- Interactive map of the Century Spire area

General information
- Status: Completed
- Type: Mixed-use
- Coordinates: 14°33′59″N 121°01′41″E﻿ / ﻿14.5662896°N 121.0281379°E
- Construction started: 2014
- Completed: 2022

Height
- Antenna spire: 280 m (918.64 ft)
- Roof: 250 m (820.21 ft)

Technical details
- Floor count: 60

Design and construction
- Architect: Daniel Libeskind
- Architecture firm: Studio Daniel Libeskind
- Developer: Century Properties

= Century Spire =

The Century Spire is a 60-story tall mixed-use skyscraper in Makati, Metro Manila, Philippines. It is part of the Century City development.

==Architecture==
The Century Spire was designed by Daniel Libeskind of Studio Daniel Libeskind.
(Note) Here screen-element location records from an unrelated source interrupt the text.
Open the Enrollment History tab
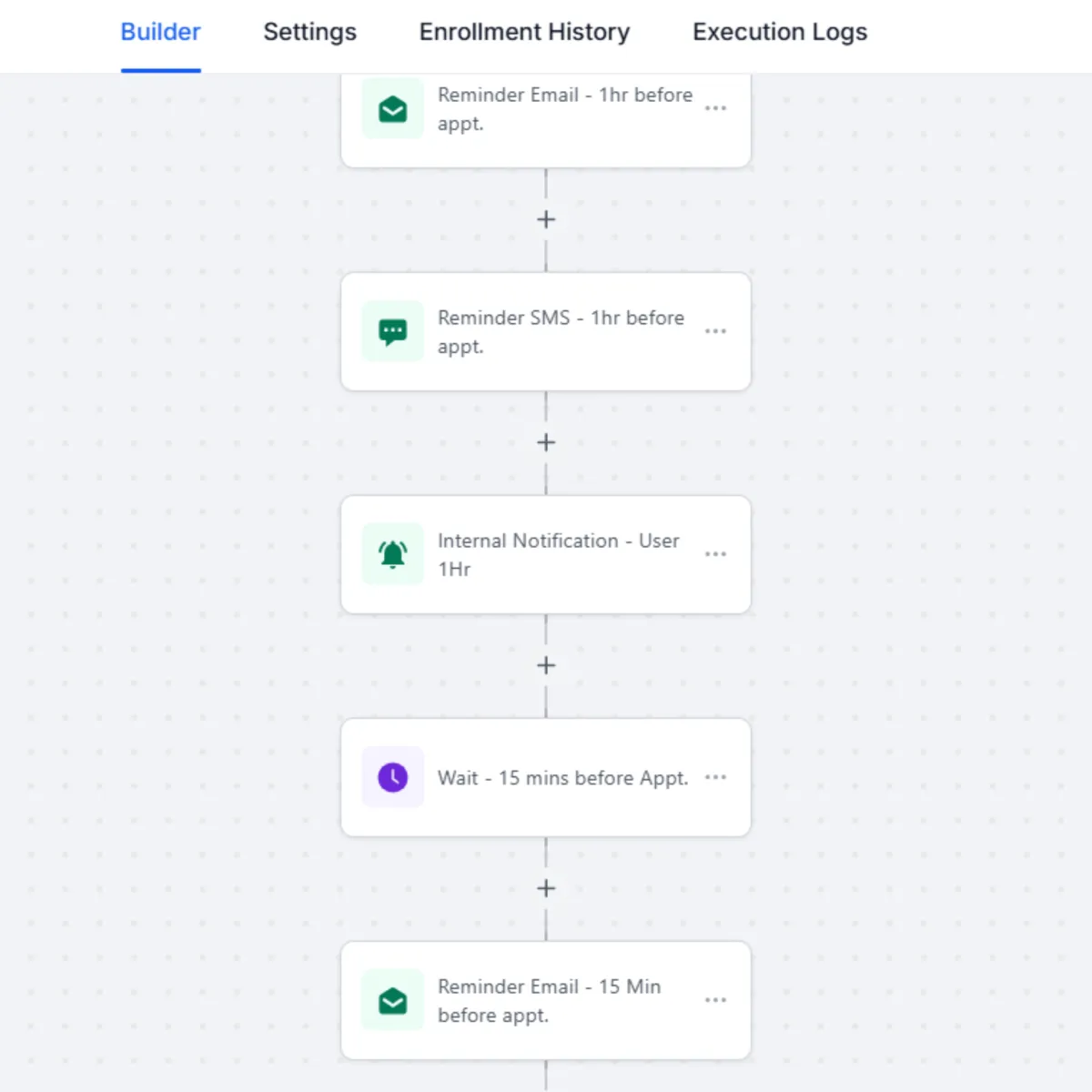 click(524, 32)
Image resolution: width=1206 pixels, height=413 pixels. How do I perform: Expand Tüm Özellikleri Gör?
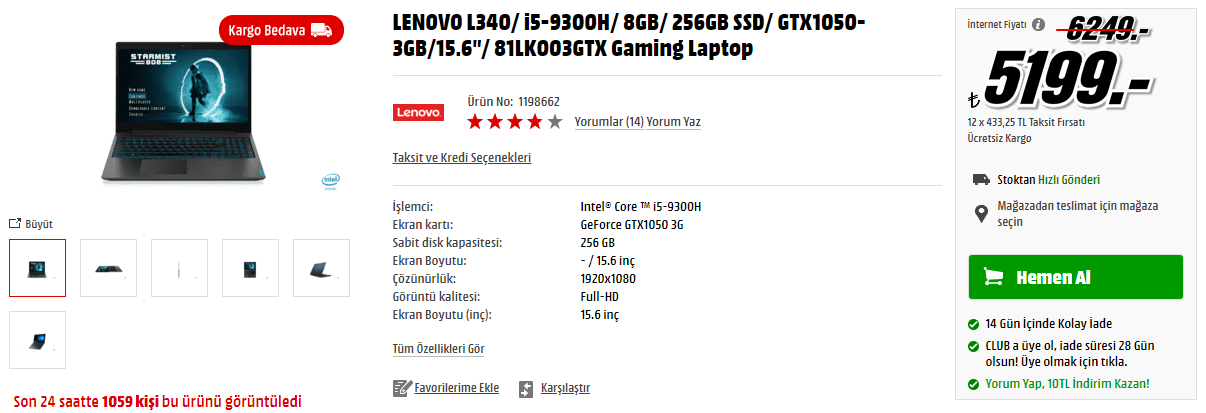point(439,349)
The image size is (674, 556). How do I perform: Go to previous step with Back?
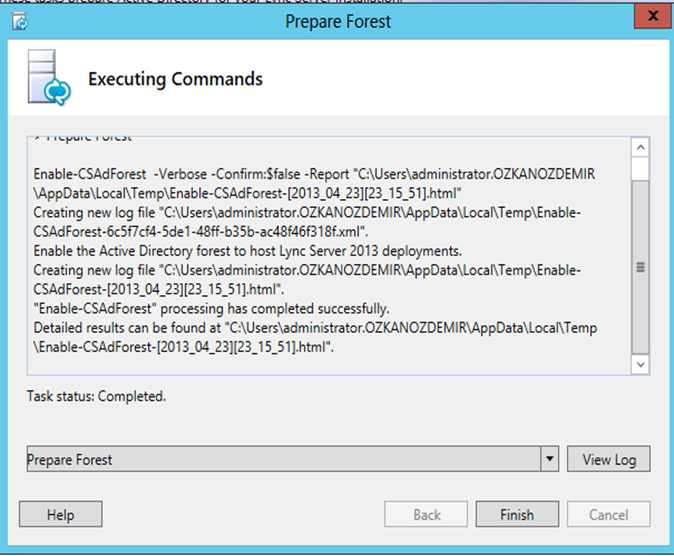(x=426, y=514)
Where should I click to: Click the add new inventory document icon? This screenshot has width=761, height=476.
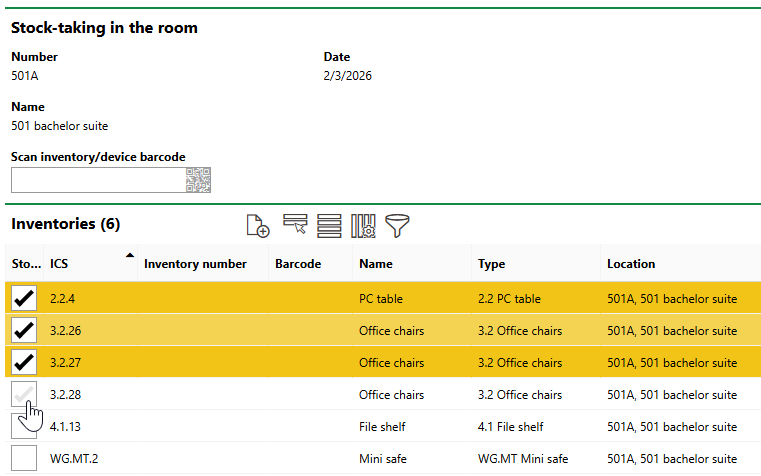[257, 226]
The interior design was done by Armani/Casa Interior Design Studio of Giorgio Armani. The glass-clad tower is divided into three branches with varying heights. Between the two highest tower shafts is a diagonal glass structure, placed by Libeskind, which includes penthouses. The lower third floors of the tower are for office use, and the upper floors are residential. Underground parking will also be present, and two floors of the building are allotted for amenities for residents.

==Construction==
The groundbreaking for the building was held in May 2014, and was topped off by 2020, before being completed in 2022.